Pemeriksaan Hematokrit (HCT):
Pemeriksaan hematokrit mengukur volume sel darah merah dalam darah. Pada kasus DBD, peningkatan hematokrit yang signifikan dapat mengindikasikan dehidrasi akibat plasma yang bocor ke dalam ruang ekstraseluler. Kenaikan hematokrit juga dapat menandakan kebutuhan akan cairan intravena untuk mengatasi dehidrasi yang disebabkan oleh DBD.
Pemeriksaan Serologi:
Pemeriksaan serologi, seperti uji enam-antigen atau enam-antibodi, dapat digunakan untuk mendeteksi keberadaan virus dengue dalam darah pasien. Metode ini melibatkan deteksi antigen virus dengue atau antibodi yang dihasilkan sebagai respons terhadap infeksi virus.
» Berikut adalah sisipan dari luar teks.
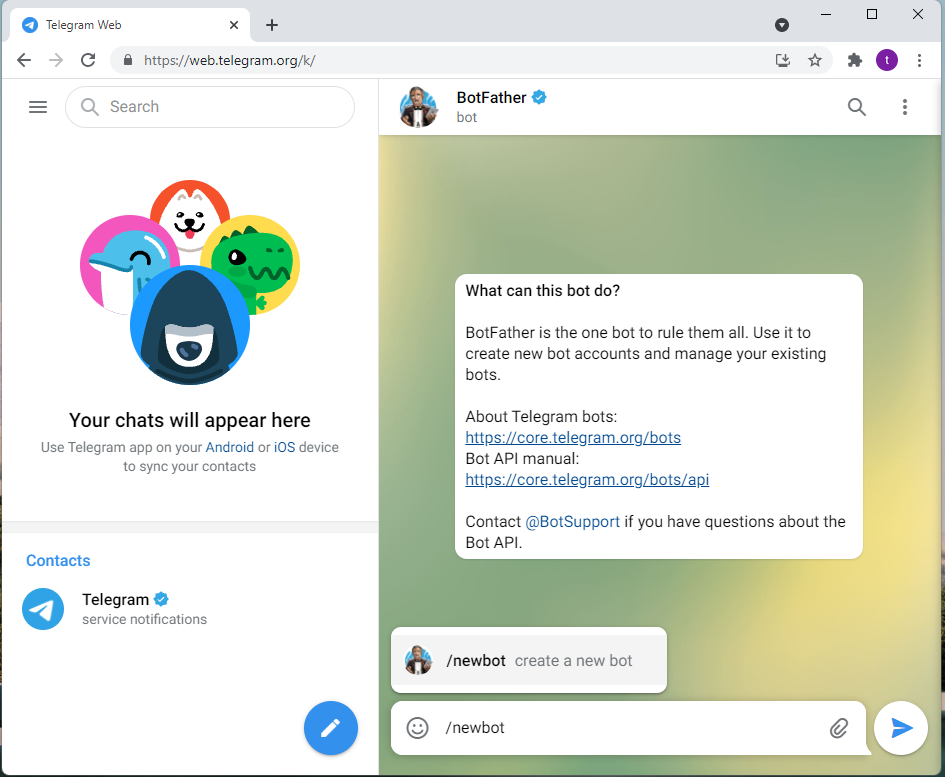The height and width of the screenshot is (777, 945).
Task: Open the Telegram hamburger menu
Action: tap(38, 107)
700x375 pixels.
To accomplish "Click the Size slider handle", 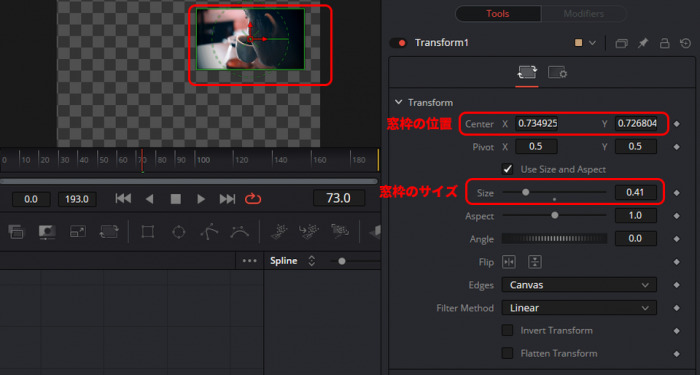I will [525, 192].
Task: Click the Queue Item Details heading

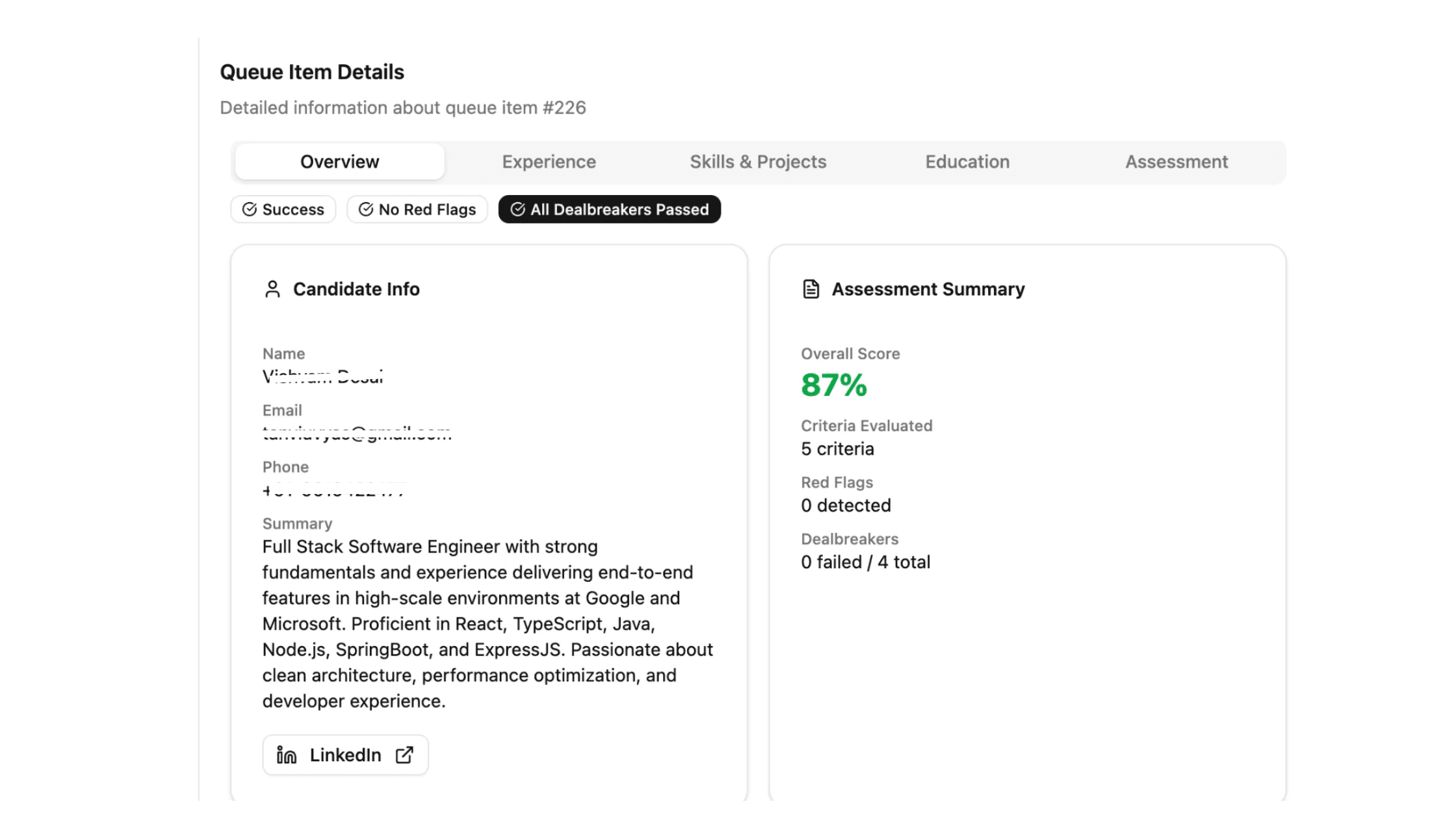Action: click(x=312, y=72)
Hasil positif dari pemeriksaan serologi dapat membantu memperkuat diagnosis DBD.
Pemeriksaan PCR (Polymerase Chain Reaction):
PCR adalah metode molekuler yang digunakan untuk mendeteksi keberadaan DNA virus dengue dalam sampel darah pasien. Metode ini memiliki sensitivitas yang tinggi dan dapat mendeteksi virus dengue bahkan pada tahap awal infeksi. PCR dapat menjadi alat bantu penting dalam mendiagnosis DBD secara dini.
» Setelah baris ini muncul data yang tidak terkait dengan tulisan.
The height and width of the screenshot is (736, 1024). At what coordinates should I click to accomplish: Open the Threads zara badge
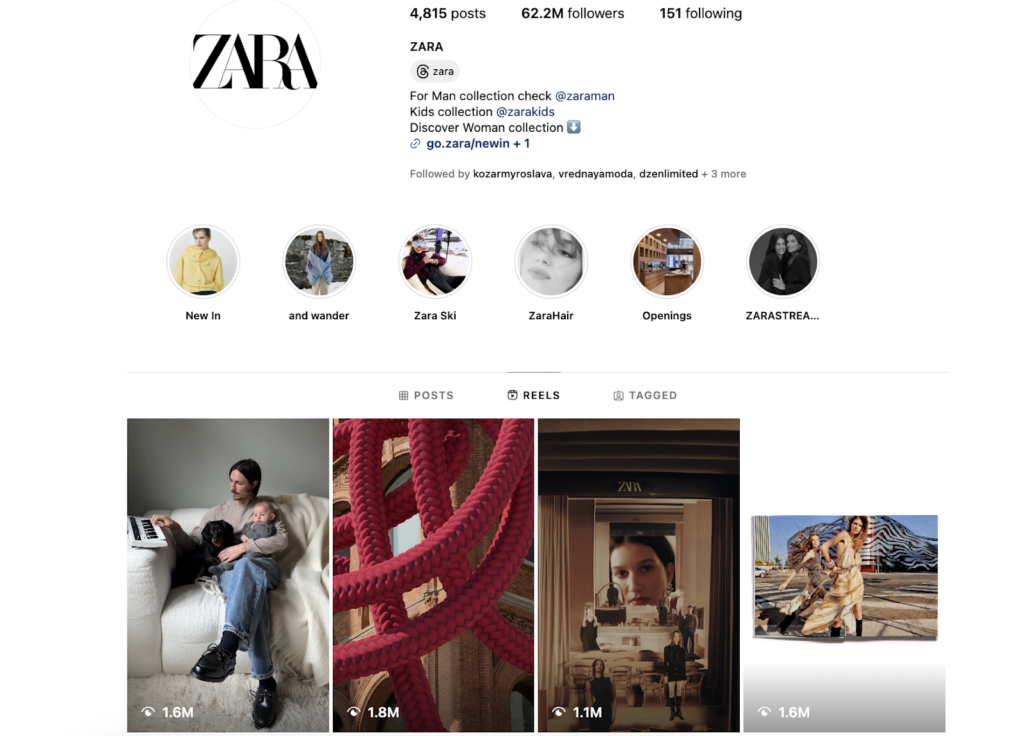click(x=435, y=71)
Pemeriksaan Imunoserologi (IgM dan IgG):
Pemeriksaan IgM dan IgG dilakukan untuk mendeteksi antibodi yang diproduksi oleh tubuh sebagai respons terhadap infeksi virus dengue. IgM biasanya muncul dalam beberapa hari pertama setelah gejala muncul, sementara IgG muncul beberapa minggu kemudian. Peningkatan titer antibodi IgM dan IgG dapat membantu memastikan diagnosis DBD.
Pemeriksaan Fungsi Hati:
Pemeriksaan fungsi hati dilakukan untuk memantau kerusakan hati yang dapat terjadi pada kasus DBD yang parah. Peningkatan enzim hati seperti SGOT (serum glutamat oksalat transaminase) dan SGPT (serum glutamat piruvat transaminase) dapat menjadi indikasi kerusakan hati akibat DBD.
Kesimpulan:
Pemeriksaan penunjang memegang peran penting dalam mendiagnosis DBD dengan tepat dan memastikan penanganan yang sesuai. Kombinasi berbagai jenis pemeriksaan, seperti hitung trombosit, pemeriksaan serologi, PCR, dan pemeriksaan fungsi hati, seringkali diperlukan untuk mengonfirmasi diagnosis DBD. Dengan menggunakan pendekatan yang holistik dan memanfaatkan berbagai jenis pemeriksaan penunjang, diharapkan deteksi dini dan penanganan DBD dapat dilakukan secara efektif untuk mengurangi angka kematian dan komplikasi yang disebabkan oleh penyakit ini.